Entri yang diambil dari sebuah koleksi:
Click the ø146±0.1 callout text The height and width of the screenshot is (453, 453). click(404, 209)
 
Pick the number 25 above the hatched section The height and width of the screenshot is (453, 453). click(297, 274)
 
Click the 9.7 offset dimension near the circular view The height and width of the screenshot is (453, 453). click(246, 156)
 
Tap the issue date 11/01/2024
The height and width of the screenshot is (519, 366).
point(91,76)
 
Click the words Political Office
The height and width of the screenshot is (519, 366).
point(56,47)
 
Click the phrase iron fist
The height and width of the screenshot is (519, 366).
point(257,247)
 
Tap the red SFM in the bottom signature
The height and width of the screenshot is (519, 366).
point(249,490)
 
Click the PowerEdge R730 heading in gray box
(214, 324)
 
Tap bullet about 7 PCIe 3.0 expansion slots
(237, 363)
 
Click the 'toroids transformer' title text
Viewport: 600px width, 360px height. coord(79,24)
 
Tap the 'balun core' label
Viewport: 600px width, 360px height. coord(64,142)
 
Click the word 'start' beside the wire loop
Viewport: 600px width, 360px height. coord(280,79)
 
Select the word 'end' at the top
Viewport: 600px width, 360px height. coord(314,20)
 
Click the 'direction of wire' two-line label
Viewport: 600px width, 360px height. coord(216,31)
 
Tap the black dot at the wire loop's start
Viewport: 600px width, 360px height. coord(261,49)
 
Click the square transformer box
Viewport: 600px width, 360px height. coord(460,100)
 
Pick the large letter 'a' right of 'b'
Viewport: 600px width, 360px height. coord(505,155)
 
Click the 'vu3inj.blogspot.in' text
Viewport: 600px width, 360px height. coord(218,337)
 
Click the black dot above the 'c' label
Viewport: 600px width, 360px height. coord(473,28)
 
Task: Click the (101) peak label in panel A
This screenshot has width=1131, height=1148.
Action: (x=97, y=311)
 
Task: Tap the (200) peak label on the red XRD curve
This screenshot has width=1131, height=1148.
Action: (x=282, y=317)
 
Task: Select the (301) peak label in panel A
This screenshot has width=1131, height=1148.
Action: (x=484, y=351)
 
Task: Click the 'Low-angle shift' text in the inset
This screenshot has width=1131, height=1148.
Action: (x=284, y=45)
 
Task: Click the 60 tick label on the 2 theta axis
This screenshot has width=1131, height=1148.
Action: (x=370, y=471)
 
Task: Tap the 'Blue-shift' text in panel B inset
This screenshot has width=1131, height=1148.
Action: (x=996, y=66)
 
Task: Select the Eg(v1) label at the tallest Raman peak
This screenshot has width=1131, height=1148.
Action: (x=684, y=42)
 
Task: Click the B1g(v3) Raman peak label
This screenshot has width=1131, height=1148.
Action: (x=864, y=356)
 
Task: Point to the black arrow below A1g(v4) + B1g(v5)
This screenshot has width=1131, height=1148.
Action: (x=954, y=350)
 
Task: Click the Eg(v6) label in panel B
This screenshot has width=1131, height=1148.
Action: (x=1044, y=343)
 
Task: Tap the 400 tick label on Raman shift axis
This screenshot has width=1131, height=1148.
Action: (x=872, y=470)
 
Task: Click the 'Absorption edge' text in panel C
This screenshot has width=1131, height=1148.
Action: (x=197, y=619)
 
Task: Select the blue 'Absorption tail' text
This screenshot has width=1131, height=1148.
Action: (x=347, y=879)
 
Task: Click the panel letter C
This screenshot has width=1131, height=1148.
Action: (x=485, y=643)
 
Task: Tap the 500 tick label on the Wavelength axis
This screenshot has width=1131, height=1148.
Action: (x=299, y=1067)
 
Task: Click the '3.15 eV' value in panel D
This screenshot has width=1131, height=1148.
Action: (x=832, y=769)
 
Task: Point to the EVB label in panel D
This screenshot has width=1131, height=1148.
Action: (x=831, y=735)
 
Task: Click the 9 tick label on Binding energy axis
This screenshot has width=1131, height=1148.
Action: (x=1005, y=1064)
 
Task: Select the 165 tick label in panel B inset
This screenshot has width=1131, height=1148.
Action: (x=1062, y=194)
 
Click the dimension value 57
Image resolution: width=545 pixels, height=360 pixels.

▶ **Perintah Latihan**: Temukan setiap baris pada entri di atas yang memuat string "coord", lalu salin baris-baris tersebut. Perbedaan huruf besar dan kecil diperhitungkan.

▶ **Hasil Tugas**:
Viewport: 600px width, 360px height. coord(79,24)
Viewport: 600px width, 360px height. coord(64,142)
Viewport: 600px width, 360px height. coord(280,79)
Viewport: 600px width, 360px height. coord(314,20)
Viewport: 600px width, 360px height. coord(216,31)
Viewport: 600px width, 360px height. coord(261,49)
Viewport: 600px width, 360px height. coord(460,100)
Viewport: 600px width, 360px height. coord(505,155)
Viewport: 600px width, 360px height. coord(218,337)
Viewport: 600px width, 360px height. coord(473,28)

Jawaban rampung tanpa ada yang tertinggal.